Поэтому, когда я пою колыбельную, для меня это очень органично. И мне кажется, что это органично и Пушкину, и вообще православию. Германн совершил, пусть мысленно, нехороший поступок, но Графиня его прощает и благословляет. В ее колыбельной мне чудились христианские мотивы. Для меня это очень дорого.
Одета я была роскошно. Все платья придумал Слава Зайцев, с которым когда-то у нас были дивные костюмы в «Фигаро», и вообще я его очень люблю. Платья очень хороши.
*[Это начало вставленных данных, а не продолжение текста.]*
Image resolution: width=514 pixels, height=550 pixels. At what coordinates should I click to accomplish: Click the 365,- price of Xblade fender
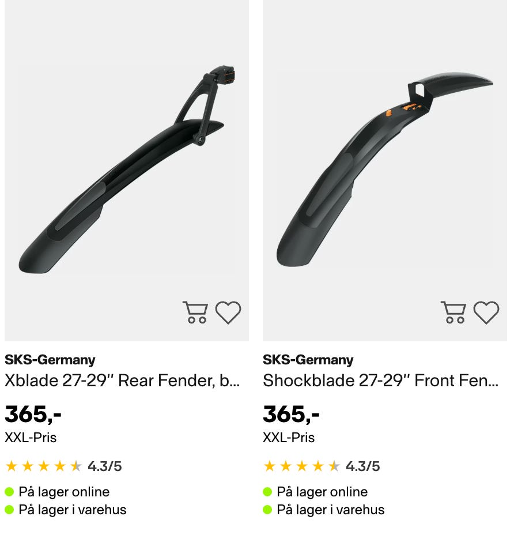tap(33, 414)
Мне кажется, что моя Пиковая дама достаточно красива, хотя и стара.
Надеюсь, что кому-то она кажется и умной, несмотря на огромное количество всяких издевательств и фиглярство, которое себе позволяет. Все-таки в моменты задумчивости или точной оценки любого человека видно, что эта женщина очень умна. Вообще черт интересных в графине много. И это меня сильно привлекало.
Доброжелательная обстановка и доверие ко мне, вера в то, что я справлюсь со своей ролью, помогли мне на репетиции, и я ничего не стеснялась. Например, сцену с Германном, в которой он напоминает призрака, я играю как любовную, хотя безумно боюсь. Боюсь чужого человека, боюсь, что человек готов на многое ради того, чтобы узнать тайну.
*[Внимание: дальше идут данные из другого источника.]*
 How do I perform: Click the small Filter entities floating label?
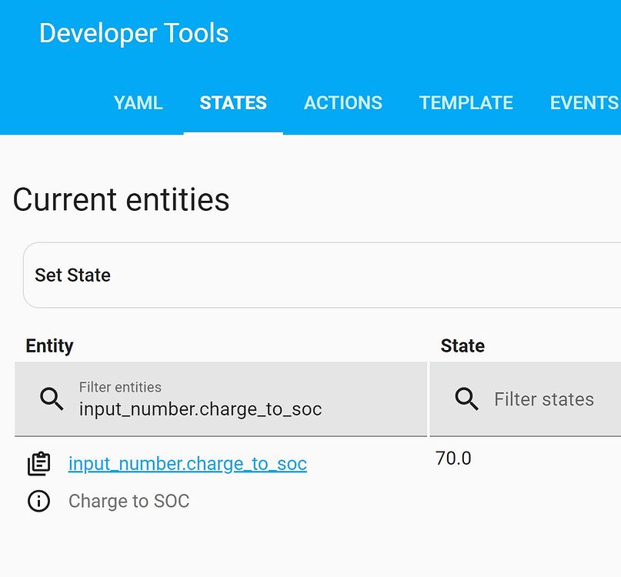(x=120, y=387)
И может быть, он мне даже чем-то напоминает моего Сен-Жермена. Поэтому моментами я в него вглядываюсь и как будто думаю или чувствую, что я в нем что-то угадываю – то, что я любила. И когда он целует мои ноги, я руки протягиваю, словно ищу в воздухе его самого. Он в ногах, но разум не позволяет мне все это увидеть, однако есть какое-то чувственное желание – ощутить, потянуться. Однако приходя в себя, графиня его отталкивает, потому что это кощунственно, страшно, чтобы такой старой женщине вдруг почудился какой-то любовный порыв, который она не изжила в себе. Она понимает, что этого не должно быть, отсюда и отталкивание, и на секунду притяжение.
В сцене, где Германн разговаривает с Пиковой дамой, у меня почти нет слов и присутствует какая-то таинственная невысказанность, но все-таки живая, неудовлетворенная. Графиня – по-своему несчастливая женщина, в то же время очень уверенная в том, что она сильна, прекрасна, умна, что она видит все насквозь. В ней – сочетание какой-то не умершей тоски и не умершего собственного ощущения жизни.
Мне кажется, что все это дало мне какую-то возможность быть убедительной в этой роли. Хотя думаю, что я не всех убедила, конечно, будут и другие прочтения, но все-таки волна признания пришла ко мне, и для меня это очень дорого, потому что таких ролей я не играла, о таких ролях не мечтала, и вот она неожиданно появилась и меня захватила.
Роль Пиковой дамы я очень люблю. Я люблю издеваться, люблю фиглярствовать. Люблю момент, когда подхожу к Германну уже почти видением и говорю: «Спасибо, Сен-Жермен!» А через секунду все равно меня корежит изнутри – появляется какой-то хохот идиотский, и вся она уже не гладкая, не минорная, а изогнутый нерв, который хочет в жизнь воткнуться со злостью. И это мне кажется очень интересным, особенно учитывая мою привычно успокоенную индивидуальность на сцене.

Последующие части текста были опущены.